Moving out of in laws

Re: Moving out of in laws

Yes I agree, now she has patched things up with her husband a bit and seems to be okay with us. I over heard her talking to her daughter few weeks back that husband isn’t changing and that it’s not an environment where we can bring up children because of the atmosphere. Yet she had the cheek to say to me before that because she and her husband don’t argue infront of us it shouldn’t affect me or my husband and I have no right to say I should have been told about their relationship before marriage. But to her daughter she acknowledges that there is an atmosphere n children can’t be bought up in it. It’s a flipping joke. She was also saying that if her husband doesn’t change that her “ghar” gets ruined. Think she was referring to the fact that my husband and I would move out to have a family. Over hearing that made me so angry.

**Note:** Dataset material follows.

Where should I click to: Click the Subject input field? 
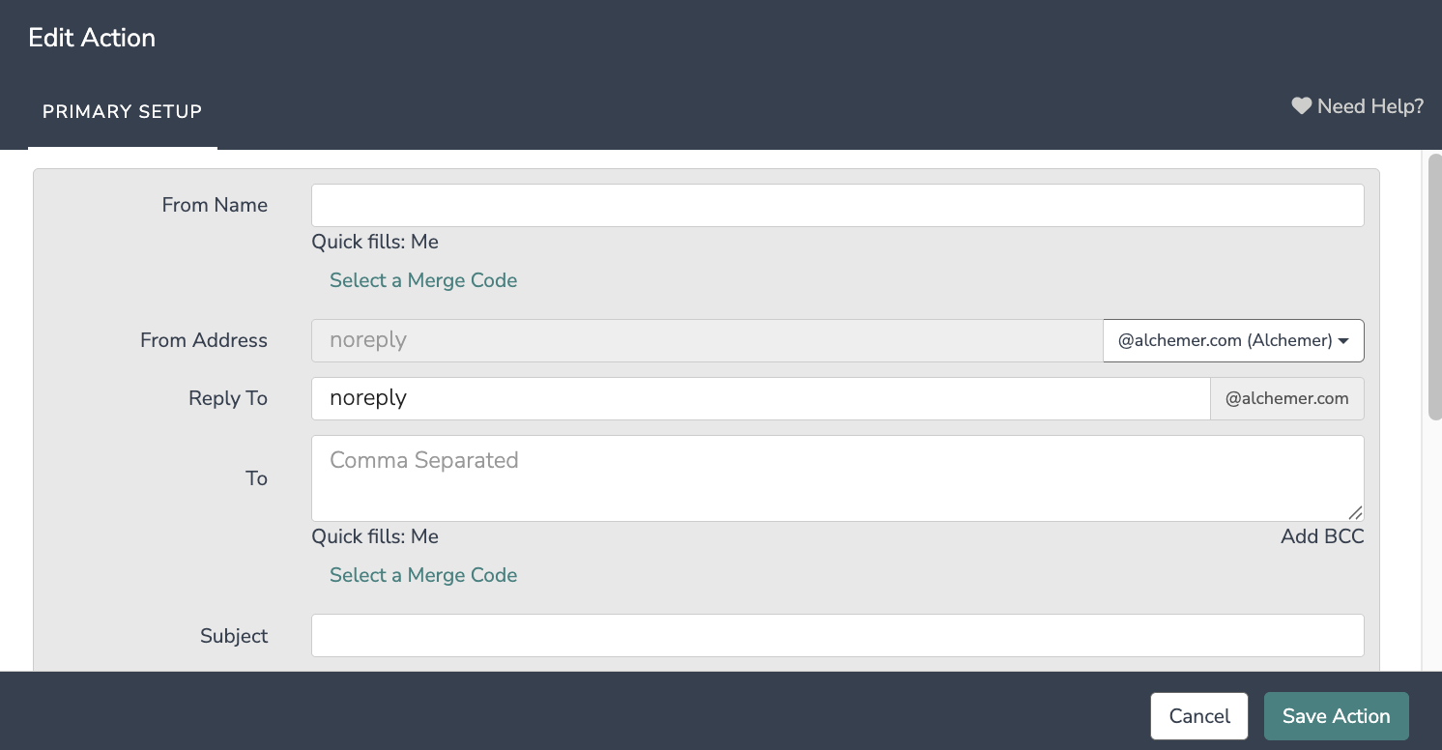[x=838, y=636]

Fastforward a month and it was rakhriyan, day before her daughter was round and they called me into the room. MIL asked what time I would be going to my brothers. I said as soon as my SIL goes. She said that’s a good reply. And then said okay when you go to see your brother you will wear a suit. She was laughing saying it but I knew she was serious. I refused in an equally laughing way and she got more loud asking why. I explained that there was not a need to as my parents wouldn’t expect me to come in a suit and if I was going to their relatives then I would. SIL was sitting there and asking why why so I got assy with her and said no. MIL started comparing me to other daughter in laws in her family and then said to me that her and my FIL are lenient with me let me come and go as I please and don’t say anything to me!! As if I’m a child!! She then didn’t speak to me for a week and would ignore me Infront of my FIL SIL and husband. My husband could see this but didn’t address it which is fine. Fast forward another month and she sent my husband and I to Dubai for our first anniversary. It’s s nice thought but naturally I was reluctant to go because of the way she is. Since we been back she’s been okay. I think she missed us. But I can’t help thinking maybe she isn’t too bad and can’t be that selfish if she’s sent us on holiday. But I don’t feel comfortable like I know she will throw it in my face the next time she’s angry with me. Also feel like she did it for her son more than me I just feel torn, one min she’s being a cow not talking to me over wearing English clothes the next she’s sending me Dubai. One min she’s making my life hell the next she’s okay. I can’t work her out. I defo think she wants everything her own way and also she shows off a lot so she will now tell everyone loudly that she sent us Dubai. She has high standards so something she gives is always extravagant. I can’t help but think she’s buying us. I don’t know. Meanwhile, I don’t trust my husband to make things okay anymore. I know it’s hard for him too and he can’t do much but he knows something’s upsetting me and stopping me feeling myself he just avoids talking about it. He’s done this for a year and I just think he can’t possibly care about me if he can see me declining and he doesn’t make the effort to sit me down and talk. I feel like it’s easier for him that I’m upset rather than his mother because I don’t make it eceryone else’s problem. I guess I’ve lost faith in him.